Есть ключевые тексты. «Волшебная гора» Манна, например. Если я когда-нибудь сойду с ума и составлю список обязательного чтения, там обязательно будет «Волшебная гора» под номером один. Это книга-компас, навигатор в мире идей. «Волшебная гора» — это то же, что для Ренессанса «Божественная комедия». Я раньше не знал модного слова «ридинг-группы», но была у меня такая затея, проект «Соцдок», где люди собирались и читали Манна по кругу. Потом в проекте «Трансформатор» мы продолжили чтением Фуко, «Надзирать и наказывать». Честно говоря, я преследовал корыстные цели, потому что читать одному мне было лень, а тут я пообещал сделать эскиз к одному спектаклю, и все сошлось. Происходило все на острове Свияж, там последовательно были построены монастырь, тюрьма и психбольница.
«Передай своему дяде Юре, чтобы шел <*****> [к черту — прим. ред.]»

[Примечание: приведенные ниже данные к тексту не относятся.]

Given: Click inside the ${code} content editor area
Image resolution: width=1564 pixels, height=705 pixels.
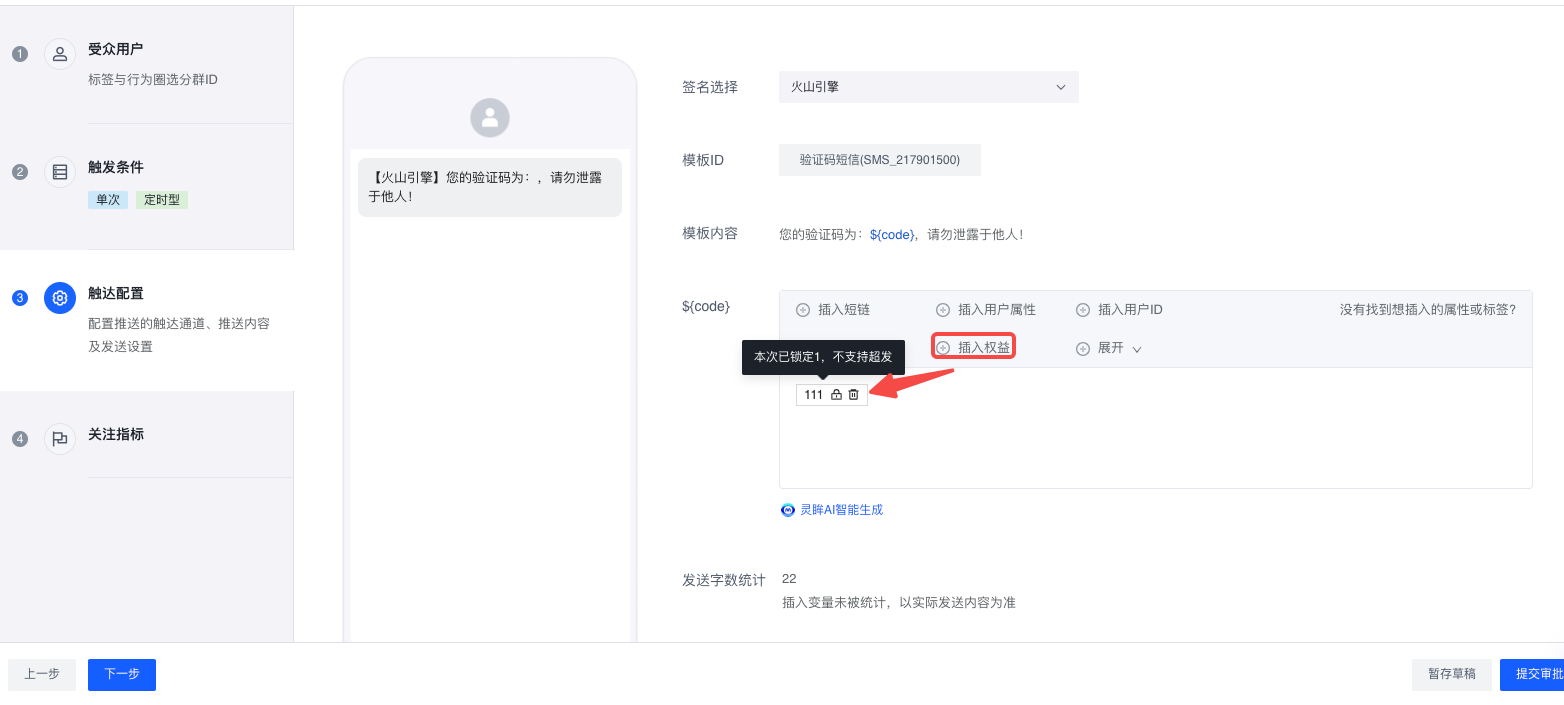Looking at the screenshot, I should pyautogui.click(x=1155, y=440).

Про острые литературные впечатления. Не могу читать великого русского писателя Юрия Мамлеева. Вышла у него книжка «Утопи мою голову». Я прочел это замечательное, небольшое, но яркое произведение и на месяц свалился в лежачую депрессуху. Целыми днями не вставал и пялился в потолок, но как-то оправился, вернулся к нормальной жизни. И тут ко мне друг стучится в дверь и говорит: заходи ко мне, ко мне дядя Юра Мамлеев с портвейном пришел. «Передай своему дяде Юре, чтобы шел <*****> [к черту — прим. ред.]», — сказал я и захлопнул перед ним дверь.
«Чтение — это процесс кризиса»
Мои отношения с книгами сломались, когда актуальной стала французская философия. По-моему, я первый раз говорю об этом вслух. У меня комплекс — я не могу читать всяких Делезов. Я как вежливый человек думаю: ну если люди делают все, чтобы я их не читал, зачем я буду? А я понимаю, что весь актуальный контекст идет через этих французских дядек. Нет, есть те, кто подобрей — Ролан Барт, например, — а Делезу с Дерридой скажу спасибо, но вы меня уж простите, родные.

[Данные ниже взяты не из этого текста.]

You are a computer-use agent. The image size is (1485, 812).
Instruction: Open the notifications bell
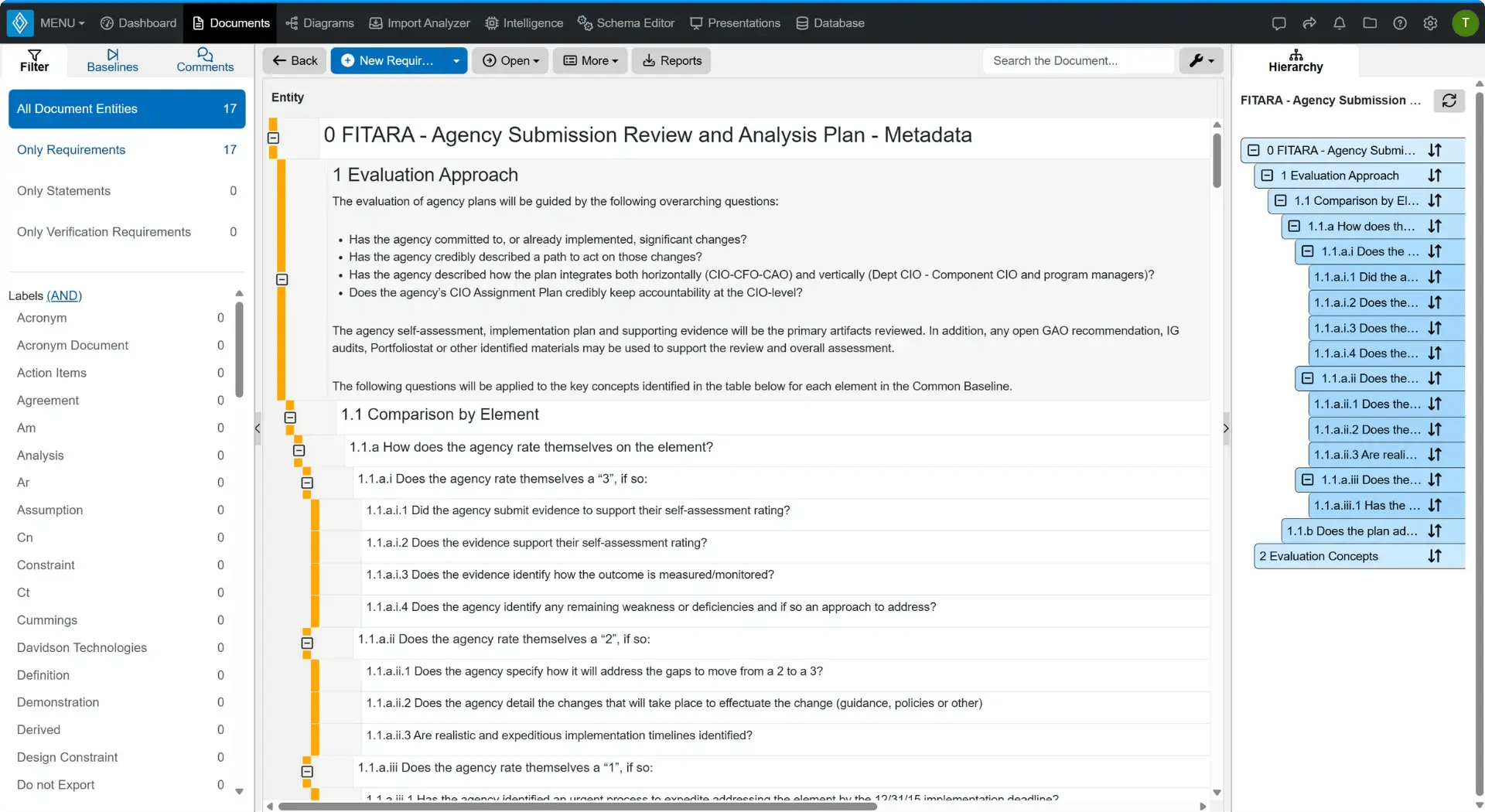pos(1339,23)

Чтение — это процесс кризиса. Раньше у меня был проект: я приходил в гости, заходил в туалет и фотографировал книжки, которые там лежат. Обратите внимание, сейчас вы приходите в дом, а в туалете книжек нет, потому что в туалет ходят с телефоном. Гаджеты добрались и до туалетов. Хотя один из последних важных текстов я читал как раз с телефона, «Троецарствие». Но это был подвиг.

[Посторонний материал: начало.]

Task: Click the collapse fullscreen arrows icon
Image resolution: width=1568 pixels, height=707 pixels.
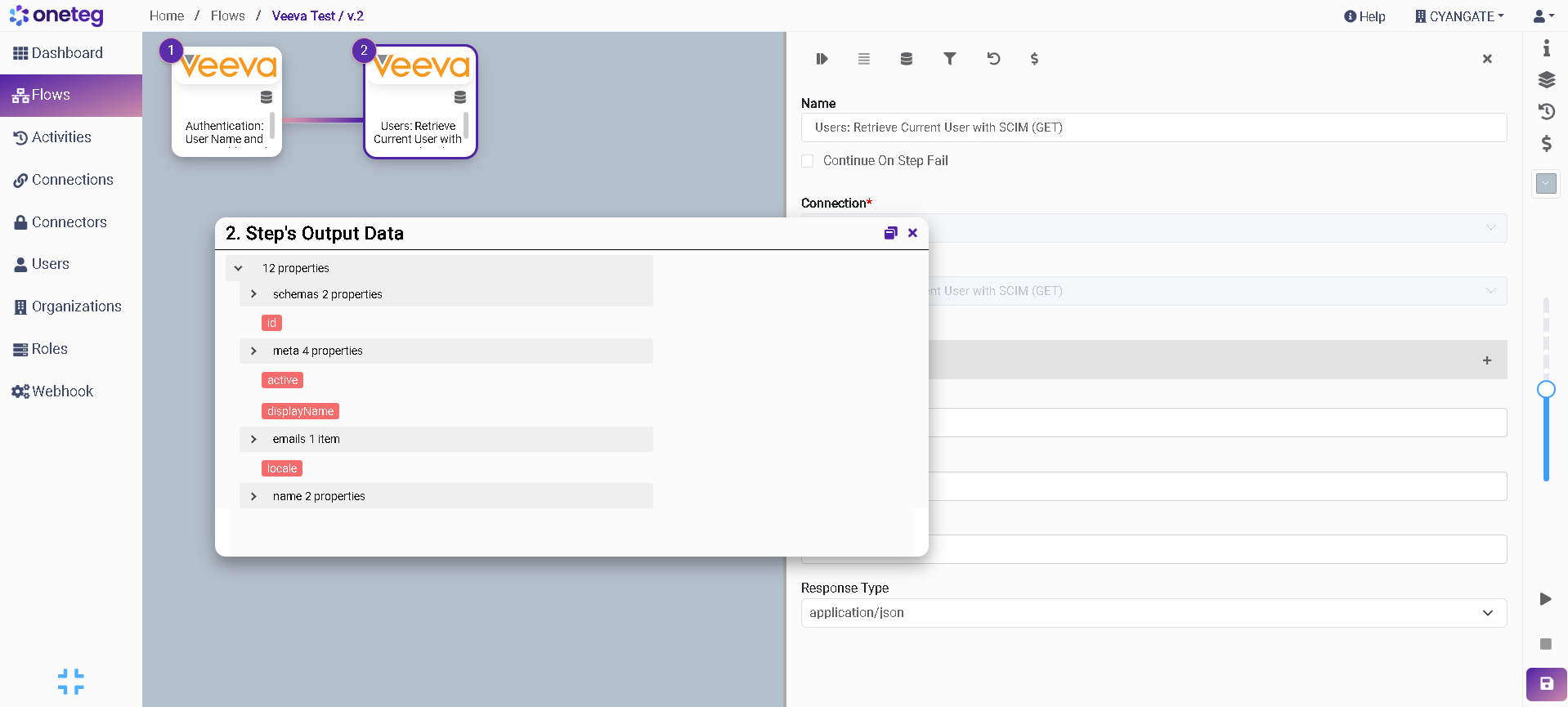Action: coord(71,682)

Если говорить о русской литературе, то здесь, конечно, ранние тексты Сорокина — в фундаменте; нынешние крышу не сносят, где-то изящней, где-то уже как-то излишне многословно. Но это важный писатель. И радует, что человеку не восемьдесят лет. Есть ощущение, что некоторые намечавшиеся перестроечные прорывы, от которых много ждали, не сбылись — все стухло. Но потом понимаешь, что, в общем-то речь идет не о старых людях. Какое-нибудь явление, например «Новая драма», я часто слышу, что она не оправдала ожиданий, а надо понимать, что этим авторам около сорока, и это совершенно обычный возрастной кризис. Но сейчас объективно время деактулизации текста. То есть претензии текста на диктатуру ничем не подкреплены, а текст как обслуживающий инструмент становится вполне заменимым.